Depending upon how long the optimizer does take to perform its work, up to the limit, the create_ tuning_task function ultimately returns a unique character ID to identify the task; this ID can then be used with the other APIs (interrupt, cancel, and drop, for example).

Step 2. The task now exists with our parameter settings but does nothing until you execute it to start the process. To execute the tuning task:

 

execute_tuning_task(task_name => 			'my_sql_tuning_task');

 

When the task completes, the prompt returns. Behind the scenes, the results of executing the task are sent to the tables upon which this new framework (infrastructure) relies. You can query these tables using the many new views, such as the DBA_ADVISOR_% views (DBA_ADVISOR_FINDINGS, DBA_ADVISOR_ RECOMMENDATIONS, and so on) that store the findings and recommendations.

Step 3. See the results by calling the report_tuning_task procedure:

 

set long 10000;
select report_tuning_task(task_name => 'my_sql_tuning_task') from dual;

 

The report_tuning_task procedure generates a complete report of the task's results, including findings and recommendations, and outputs to the console. (The same level of detail is available in OEM.)

 

Step 4. Implement the recommendation (or recommendations) as appropriate.
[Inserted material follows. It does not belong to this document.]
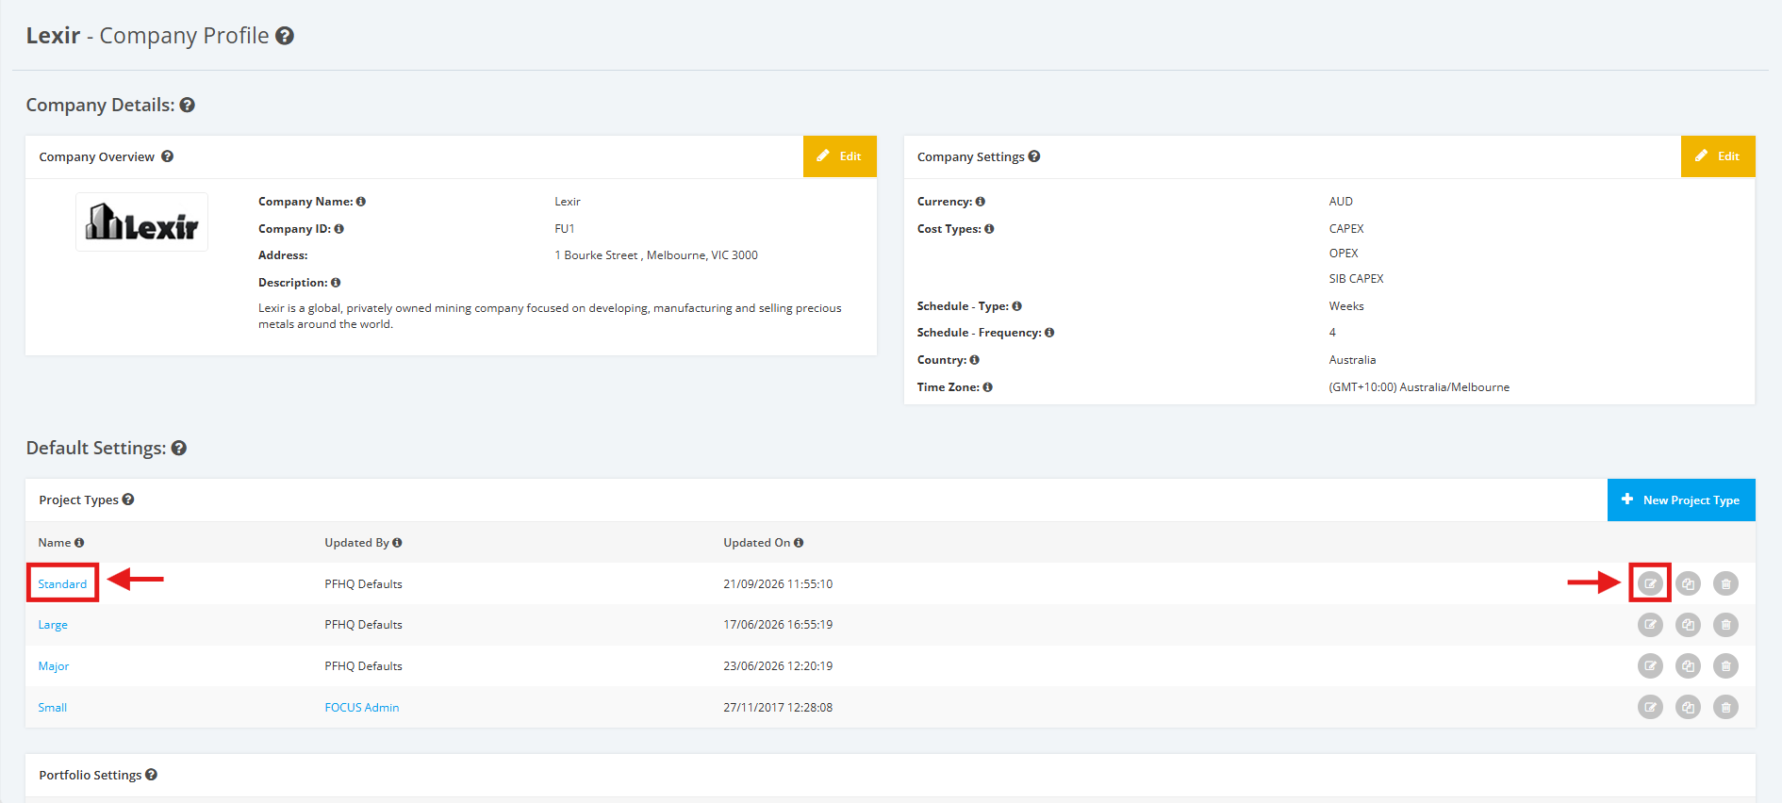The width and height of the screenshot is (1782, 803).
Task: Show info for Currency field
Action: tap(981, 202)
Presuming you ran the tuning task in comprehensive mode and a SQL profile was generated, you can implement the SQL profile by executing the accept_sql_profile command:

 

accept_sql_profile(
task name => 'my_sql_tuning_task',
name => 'my_sql_profile');

 

The name in the example above is optional; if you don't provide a name, the system generates a unique name for the profile. Accepting the SQL profile stores it persistently to the data dictionary, where it will be used at runtime: the next time your application runs, the optimizer (back in "normal" mode) will use the profile behind the scenes to speed performance of the SQL statement to which it applies, regardless of source (packaged application or otherwise). What could be easier?

Conclusion

Oracle's new manageability enhancements in Oracle Database 10g are generous, to say the least, and provide today's way-too-busy DBA with an able copilot. This column has just scratched the surface of the new SQL Tuning Advisor functionality. The SQL tuning capabilities can easily improve the performance of any SQL code, including that of packaged applications, without modifying source code and without the DBA having to figure out which hints to send to the optimizer to improve performance. The capabilities this new infrastructure provides and the many new advisors won't replace DBAs, but they'll allow us to spend time focusing on the more challenging—and fun—parts of the job.